Addio alla penale cambio volo per le compagnie aeree del Gruppo Lufthansa. Le 4 aerolinee hanno eliminato i costi di re-booking fino alla fine di dicembre 2020. Antesignana delle policy più flessibili spinte dal lockdown (ve lo scrivevamo qui), la società tedesca ribadisce la volontà di spronare la ripresa dei viaggi d’affari e non solo. Lo diceva anche una ricerca di Cartrawler che la cancellazione delle penali per il cambio o la cancellazione dei biglietti si sarebbe consolidata.

Detto, fatto: Lufthansa, Swiss, Austrian Airlines e Brussels Airlines modificano la struttura tariffaria. Dopo che già in primavera, il gruppo aveva reso possibile un solo cambio gratuito.

Penale cambio volo Lufthansa: annullata

«Con effetto immediato, tutte le tariffe possono essere ri-prenotate gratuitamente più volte, inclusa la tariffa più bassa senza bagaglio in stiva», spiega una nota.

Il nuovo regolamento si applica in tutto il mondo a tutte le nuove prenotazioni su rotte a breve, medio e lungo raggio.

Anche la catena alberghiera di lusso Mandarin Oriental ha annullato le penali di cancellazione per gli eventi.

Tamponi in aeroporto a Monaco e Francoforte

Inoltre, le compagnie aeree informano che negli aeroporti di Francoforte e Monaco di Baviera è possibile eseguire i test per il Covid-19 «con feedback a breve termine per i voli all’estero o per un soggiorno in Germania, al fine di evitare la quarantena».

I centri di prelievo sono gestiti da aziende partner.

Scopri dove fare i tamponi Pcr in aeroporto in Italia.

Il pacchetto di stabilizzazione

Dall’inizio di luglio, il Gruppo ha ricevuto 2,3 miliardi di euro attraverso un pacchetto di stabilizzazione governativo (Wirtschaftsstabilisierungsfonds-WSF).

A seguito dell’aumento di capitale, con cui il Wsf ha acquisito una partecipazione del 20% del capitale sociale della società, è stata messa a disposizione una cassa di circa 300 milioni di euro.

Il rilascio della prima parte del prestito della Kfw (istituto di credito per la ricostruzione) ha contribuito con un miliardo di euro. In più, l’istituzione della “silent participation” del Wsf ha fornito un ulteriore miliardo.

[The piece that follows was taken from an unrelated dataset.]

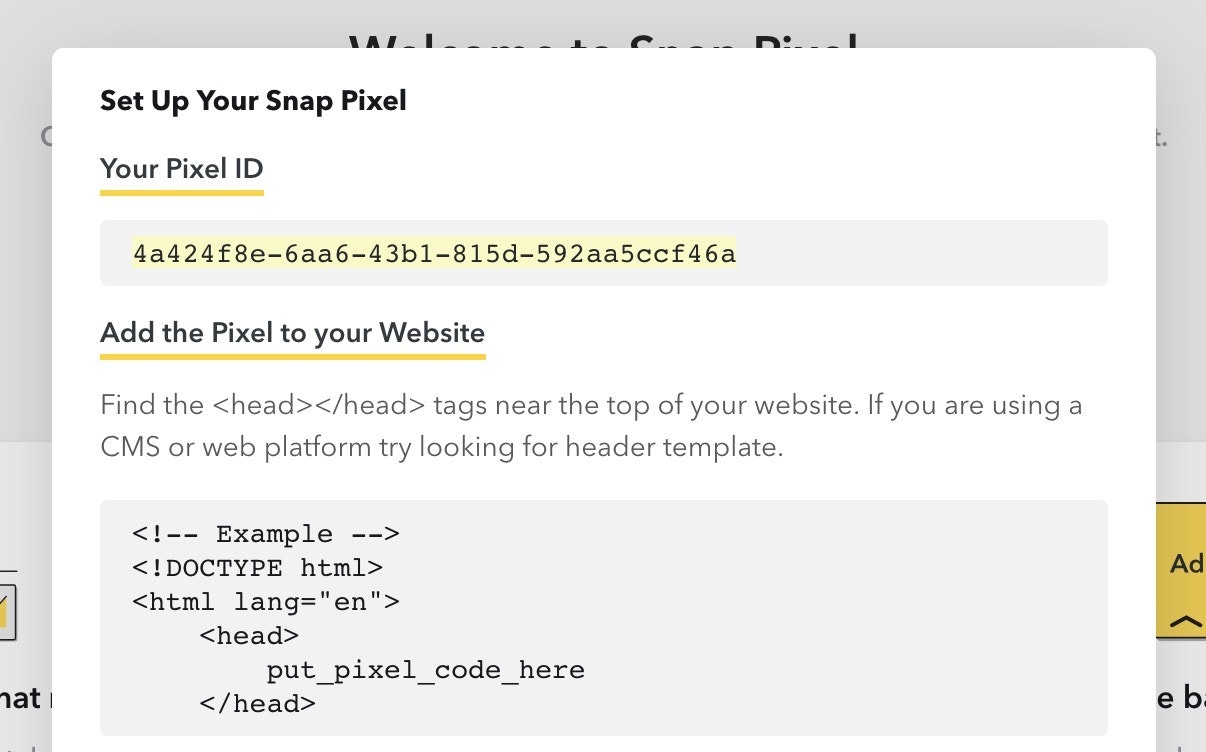Click the 'Welcome to Snap Pixel' background heading
This screenshot has width=1206, height=752.
coord(603,40)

Nei dati della semestrale 2020 emerge che le uscite riguardano principalmente i rimborsi per voli cancellati. Solo a luglio pari a circa un miliardo. In totale, finora sono stati restituiti ai clienti circa due miliardi.

Tagli di personale e il ritorno alla normalità nel 2024

Il programma di ristrutturazione prevede la riduzione di 22.000 posti di lavoro a tempo pieno, di mille persone nell’amministrazione, del 20% dei dirigenti e 100 aerei a terra.

La somma di queste dolorose misure dovrebbe permettere di rifinanziare quanto prima i fondi del pacchetto di stabilizzazione.

La domanda non tornerà ai livelli pre-crisi prima del 2024, ha fatto sapere il board. Per la fine di quest’anno, invece, stima di tornare al 95% delle destinazioni a corto e medio raggio e al 70% di quelle a lungo.

Il presidente e Ceo, Carsten Spohr, ha parlato di opportunità agli azionisti: «La pandemia offre al nostro settore un’occasione unica per ricalibrare: mettere in discussione lo status quo e, invece di tendere alla “crescita a qualsiasi prezzo”, creare valore in a modo sostenibile e responsabile».